The Local Government Area of Ethiope East is located in the center of Delta State, Nigeria . Although it is not directly adjacent to Asagba, Asamagidi, Orerokpe, Ovwori, Orhokpokpor, Eruemukohwarien, Ekrokpe, Ughelli, or Agbasa, these places are nearby. The local government of Ethiope East is home to three districts and 67 settlements. Agbon, Abraka, and Isiokolo are the districts in Ethiope East and Isiokolo is where the local government administration is headquartered.

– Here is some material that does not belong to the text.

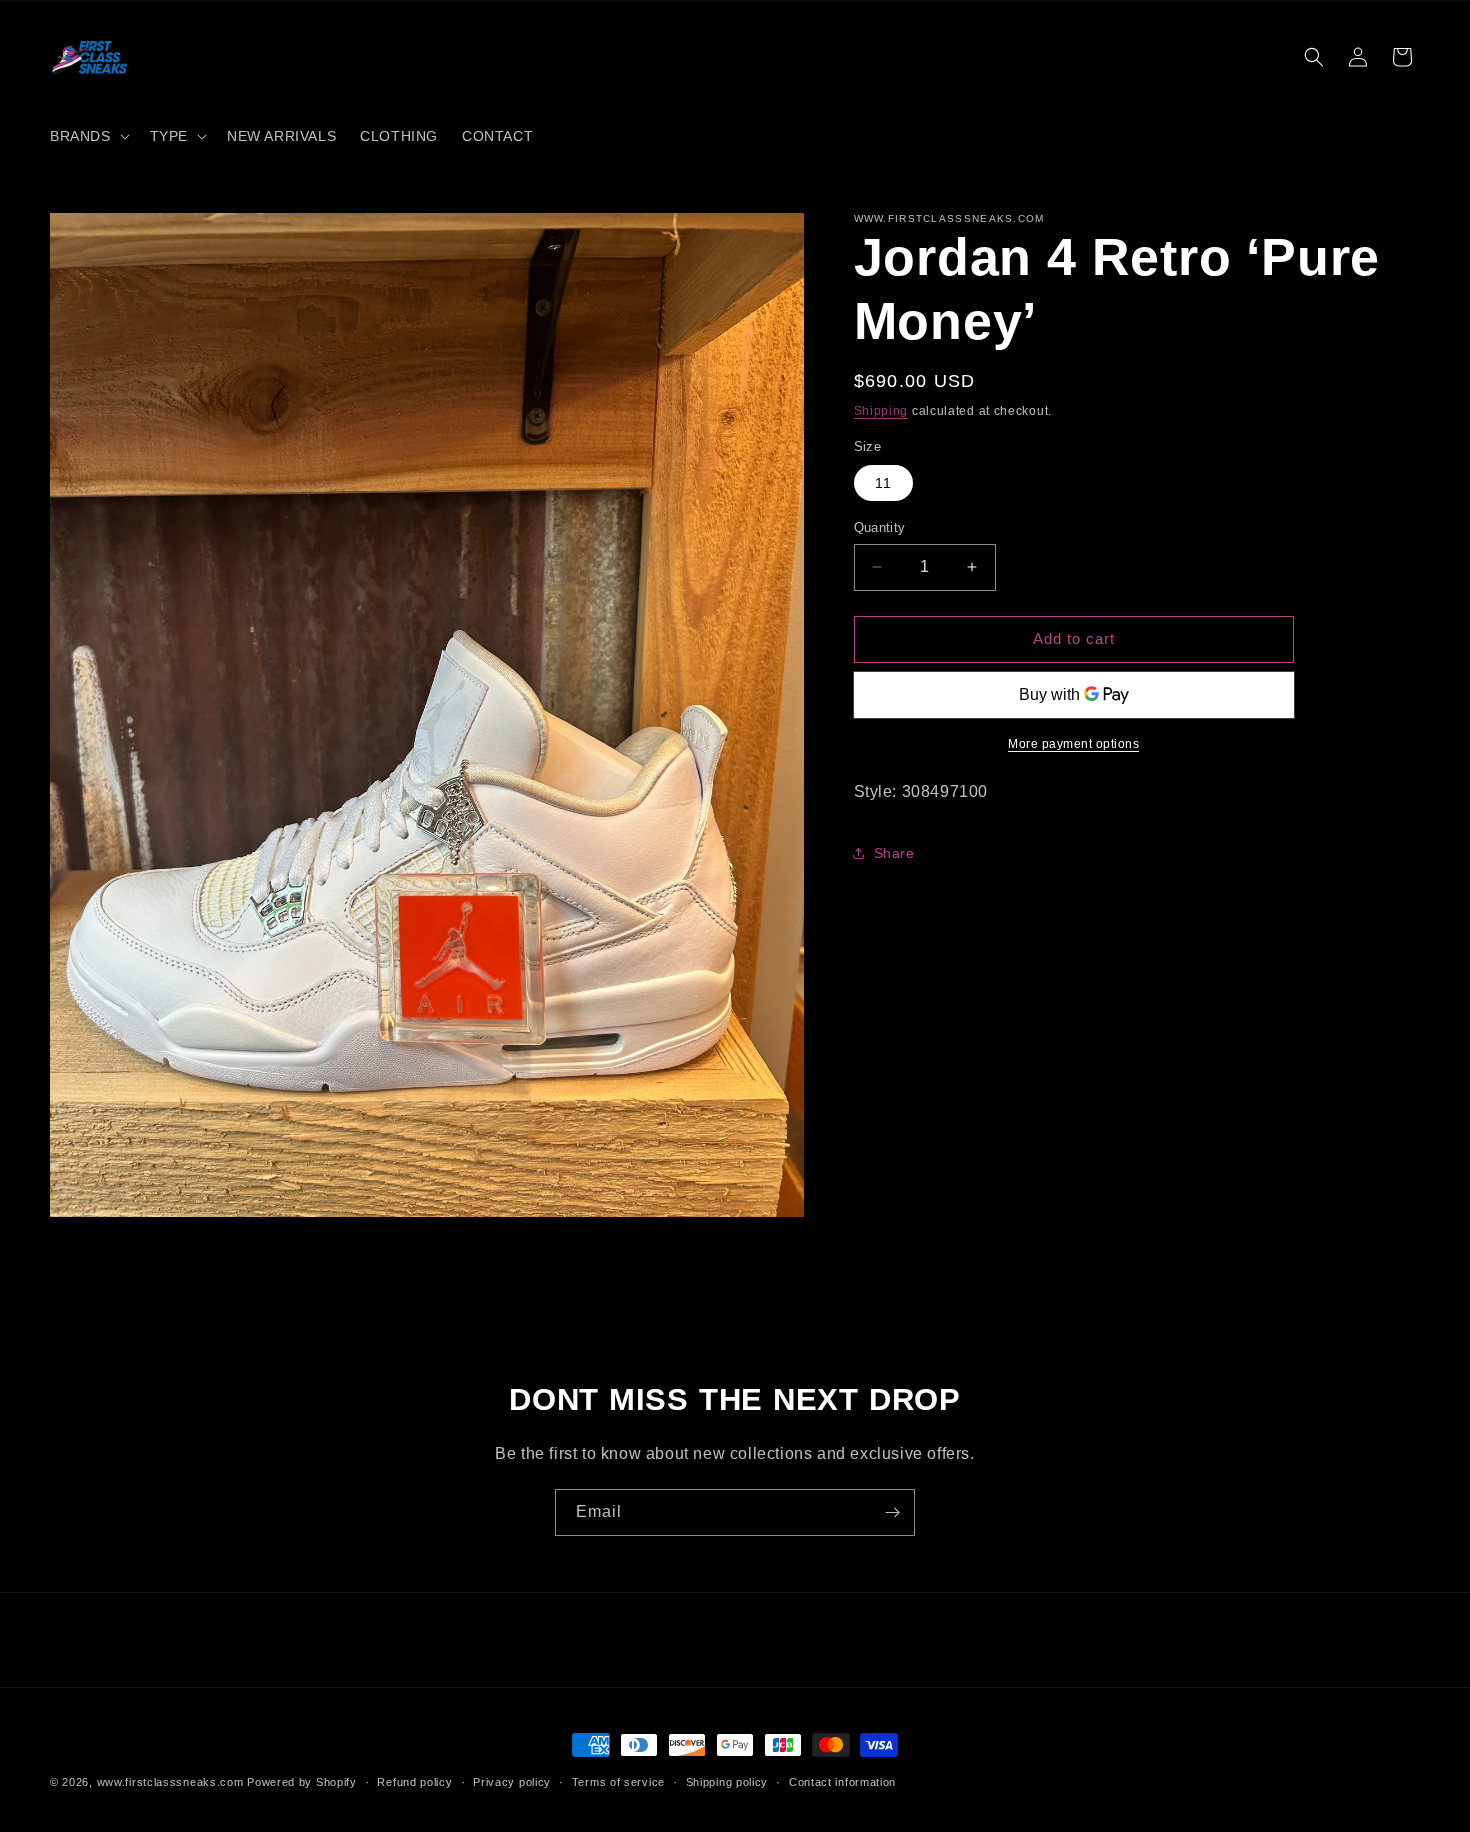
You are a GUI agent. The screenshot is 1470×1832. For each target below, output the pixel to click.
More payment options (1073, 743)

It is clear that Ethiope East has contributed to the more than 520 languages spoken in Nigeria. Ethiope East, however, has a multilingual population. Urhobo is Ethiope's predominant language, nonetheless, other spoken languages include Yoruba, Igbo, and Itsekiri are among others. However, the indigenes of Delta state take pleasure in speaking 11 languages, while the majority of people resident in Delta state speak Igbo, Izon, Urhobo, Igala, and Itsekiri. Majority of Ethiope East population prefer to communicate with Nigerian Pidgin English since it is simple to comprehend.

There are 73 settlements in Ethiope East, however they all contain the 67 villages that are located in this local government area.

It has an area of 380.00 km and a population of 200,792 persons according to the 2006 census. The postal code of the area is 330.